Mechanism of CD8 T cell-mediated control of HIV-1 infection in HIV controllers

Abstract

[한글]

[영문]

"HIV controllers (HICs)” are a rare group of HIV infected individuals who have a spontaneous and durable control of the virus at an undetectable level without antiretroviral treatment. Understanding the mechanism of HIV-1 control in these individuals could give us a valuable scientific background in developing novel vaccine strategies and immune therapies. This spontaneous viral control in HICs is usually associated to strong and functional HIV-specific CD8+ T cell responses. It has been recently published that ex vivo CD8+ T cells from HICs were able to efficiently suppress HIV-1 infection in autologous CD4+ T cells, suggesting a central role of CD8+ T cell responses in the control of HIV-1 infection in vivo. To further characterize the HIV suppressive capacity of CD8+ T cells in HICs, the study has been extended investigating 19 HICs. Most of the HICs showed strong HIV suppressive capacity by ex vivo CD8+ T cells (strong responder HICs) confirming the previous results published. Suppressive capacity in strong responder HICs was stable over time and broad. Importantly, the CD8+ T cell mediated suppressive capacity in HICs correlated strongly with the frequency of Gag-specific CD8+ T cells.
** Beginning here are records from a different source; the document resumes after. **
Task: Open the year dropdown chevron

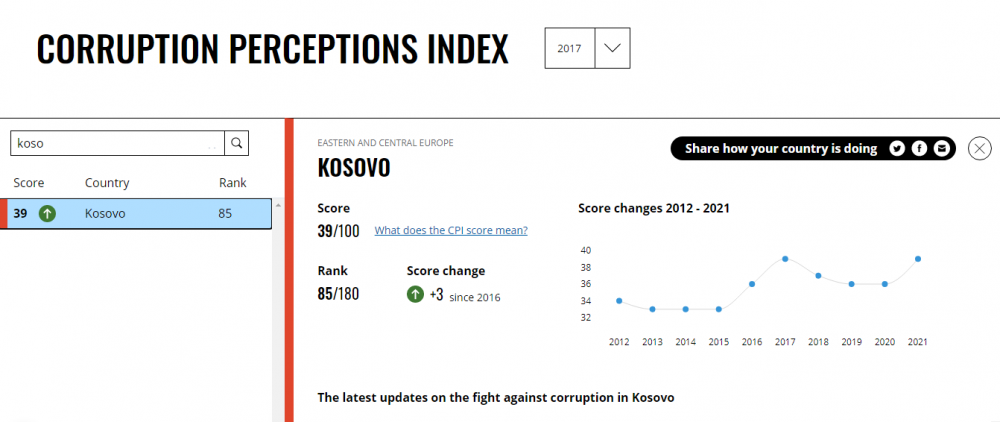Action: (612, 48)
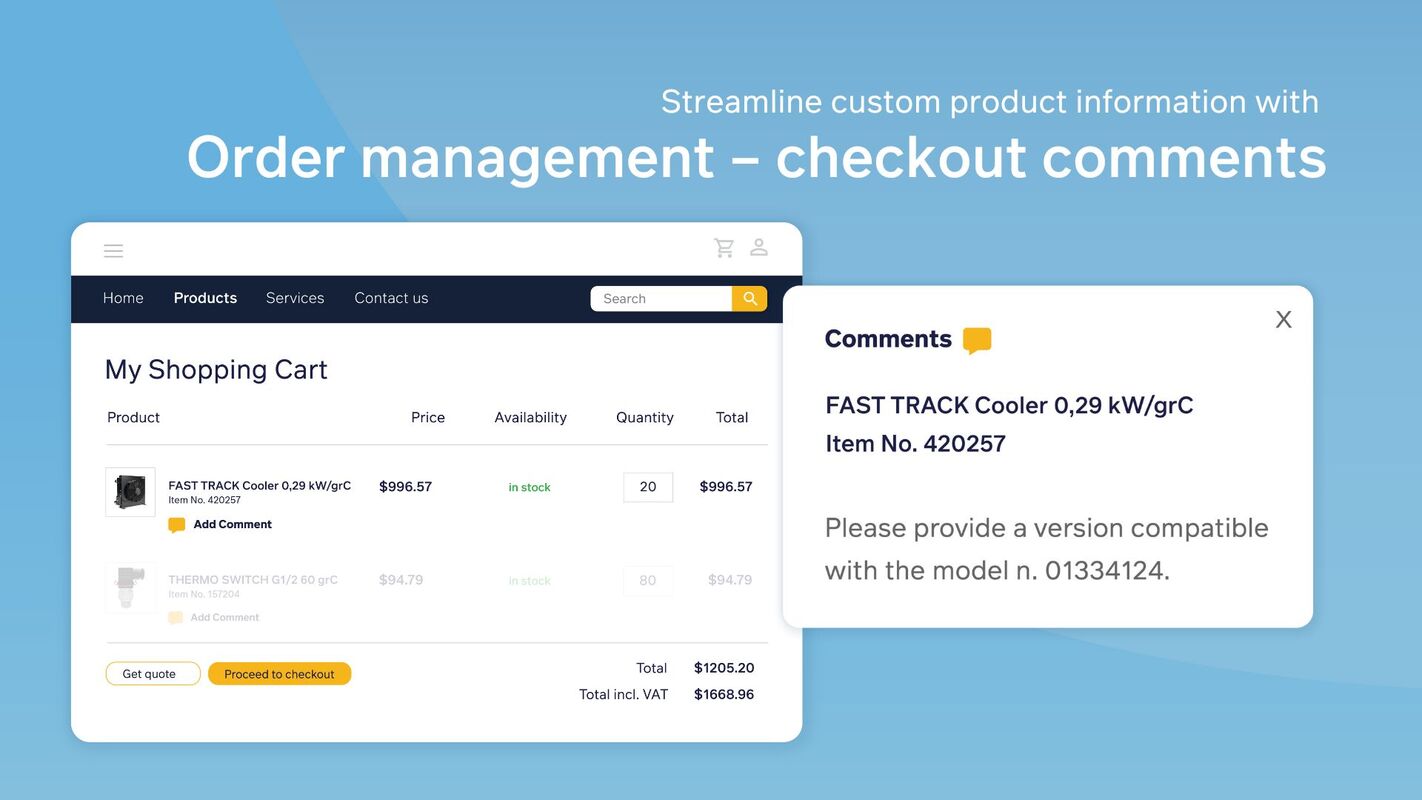1422x800 pixels.
Task: Add Comment for the THERMO SWITCH item
Action: click(224, 617)
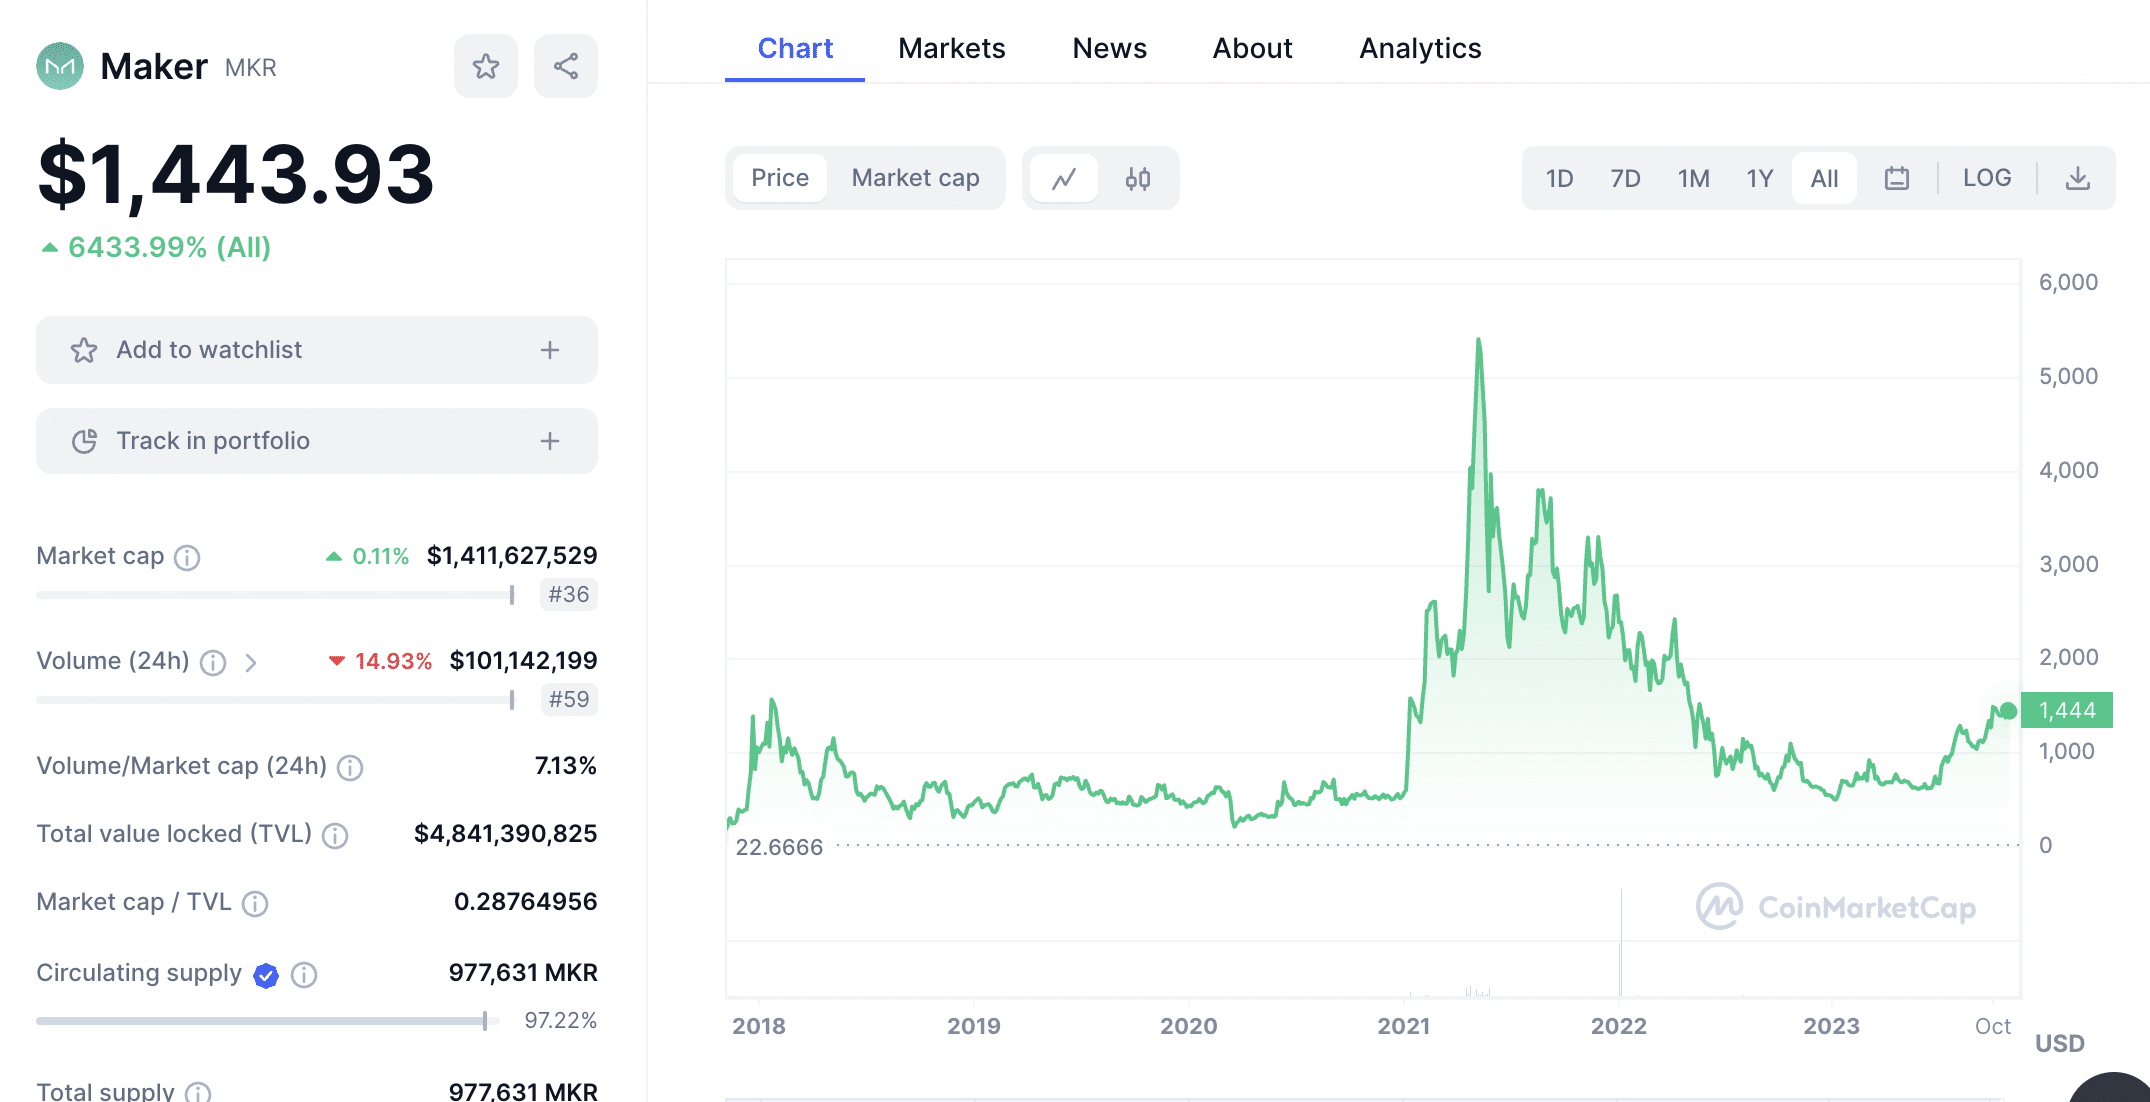Click the candlestick chart icon
The width and height of the screenshot is (2150, 1102).
coord(1135,177)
Furthermore, five HICs who had relatively poor HIV-suppressive CD8+ T cell capacities were identified (weak responder HICs). Among them, at least three had highly replicative viruses suggesting that there might be another virus control mechanism playing a role in these individuals. My results on HIV controllers support the value of CD8+ T cell suppression assay for measuring the effective anti-viral CD8+ T cell response since it reflects the concurrence of specificity, magnitude, and quality of response. For this, I have developed a rapid, and convenient form of the viral suppression assay based on the intracellular detection of p24 by flowcytometry. This assay was directly

applied to a collaborative study which was to investigate the effect of antigen sensitivity of CD8+ T cells on the magnitude of HIV-suppressive capacity. On the other axis, I investigated the possibility of an animal model for understanding the mechanism of durable virus control in HIV controllers by characterization of a subset of cynomolgus macaques spontaneously controlling SIVmac251 Infection. Unlike HICs, the CD8+ T cell mediated anti-viral capacity doesn’t seem to be different from that observed in viremic or ART animals. In fact, the capacity of CD8+ T cell ex vivo to suppress SIV infection doesn’t seem to be related to either the route of infection or the viral loads. These results suggest that, differently from what is believed to occur in HIC, the antiviral capacity of circulating CD8+ T cells in the SIV controllers is not determinant to their capacity to spontaneously control the virus in vivo. Identification of the mechanisms of virus control in SICs despite weak antiviral capacity of blood CD8 T cells might provide us with some clues for better understanding the control of HIV infection in HICs.In conclusion, ex vivo capacity of CD8+ T cells to suppress HIV-1 infection is peculiar to HIV controllers (HIC) and the suppressive capacity correlated strongly with the frequency of Gag-specific CD8+ T cells; however, some HICs are able to tightly control the virus with relatively poor HIV-1 suppressive CD8+ T cell capacity suggesting other possible mechanisms. I have developed a rapid and convenient from of viral suppression assay which measure the effective anti-viral CD8+ T cell response. Unlike in HIV controllers, antiviral capacity of circulating CD8+ T cells is not determinant in the spontaneous control of viremia observed in the early phase of chronic infection in SIV controllers.